Sessanta episodi contestati: tanti la procura di Forlì ne aveva verbalizzati nei confronti di S. S., 53 anni, ex poliziotto della squadra mobile di Forlì, accusato di stalking nei confronti dei suoi colleghi. Faceva il sovrintendente nell’ufficio investigativo della questura di corso Garibaldi, Sassi. Ma nel 2010, per ragioni disciplinari, viene trasferito a un’altra sezione.

E da lì scatta il calvario. E soprattutto s’avvia, contro S., un’inchiesta penale.
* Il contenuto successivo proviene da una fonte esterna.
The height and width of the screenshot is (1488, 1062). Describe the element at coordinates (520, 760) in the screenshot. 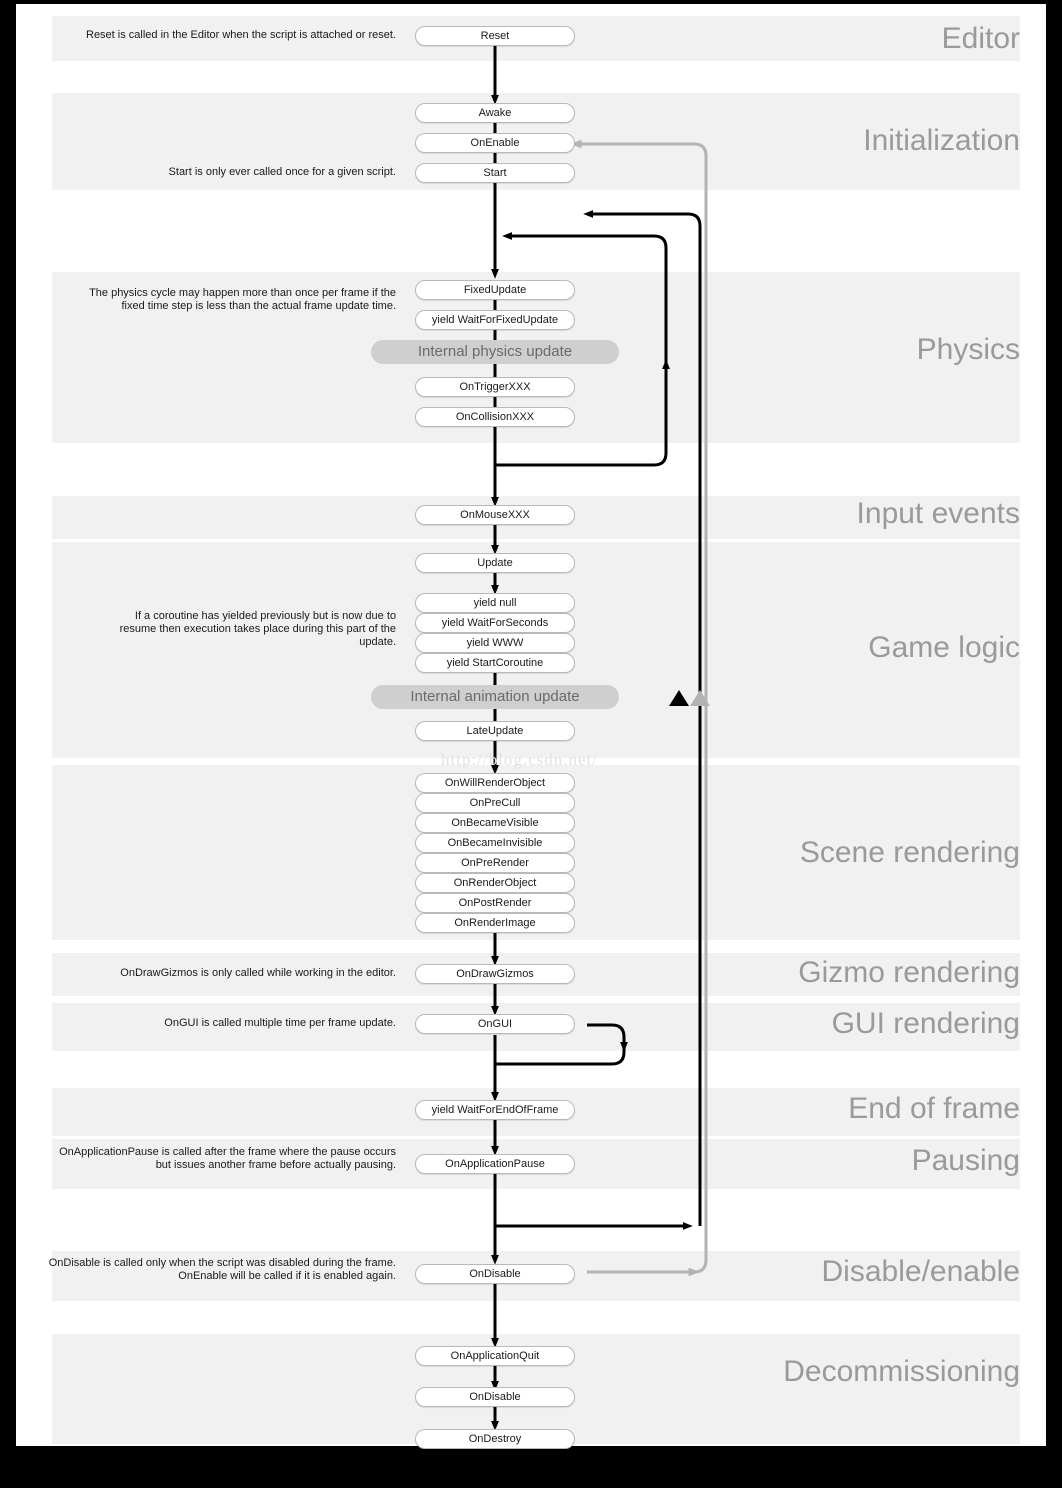

I see `watermark-text: http://blog.csdn.net/` at that location.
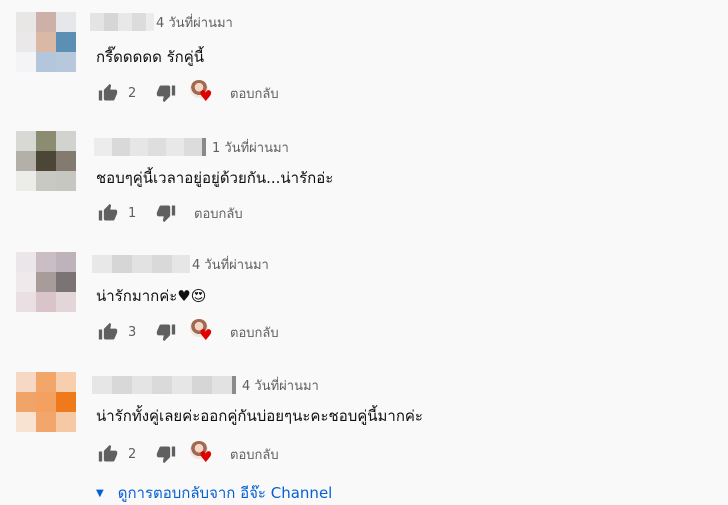 This screenshot has height=505, width=728. I want to click on comment-actions: 1 ตอบกลับ, so click(170, 213).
Ieri culminata nella sentenza di colpevolezza: condannato a un anno e mezzo (pena sospesa), più il risarcimento d’una provvisionale di 3mila euro a testa alle parti civili.

Il giudice di primo grado Maurizio Lubrano nel suo verdetto ha invece assolto l’ex poliziotto – difeso dagli avvocati Nazarena Barbarossa e Milena Micele – da una cinquantina di altri capi d’imputazione: episodi di molestie, diffamazione, calunnia sotto forma di messaggi telefonici minatori, mail altrettanto ostili (con tanto di hackeraggio delle caselle di posta elettronica dei colleghi) e agguati in strada contro le auto dei colleghi; in tutto erano una decina le parti offese iniziali.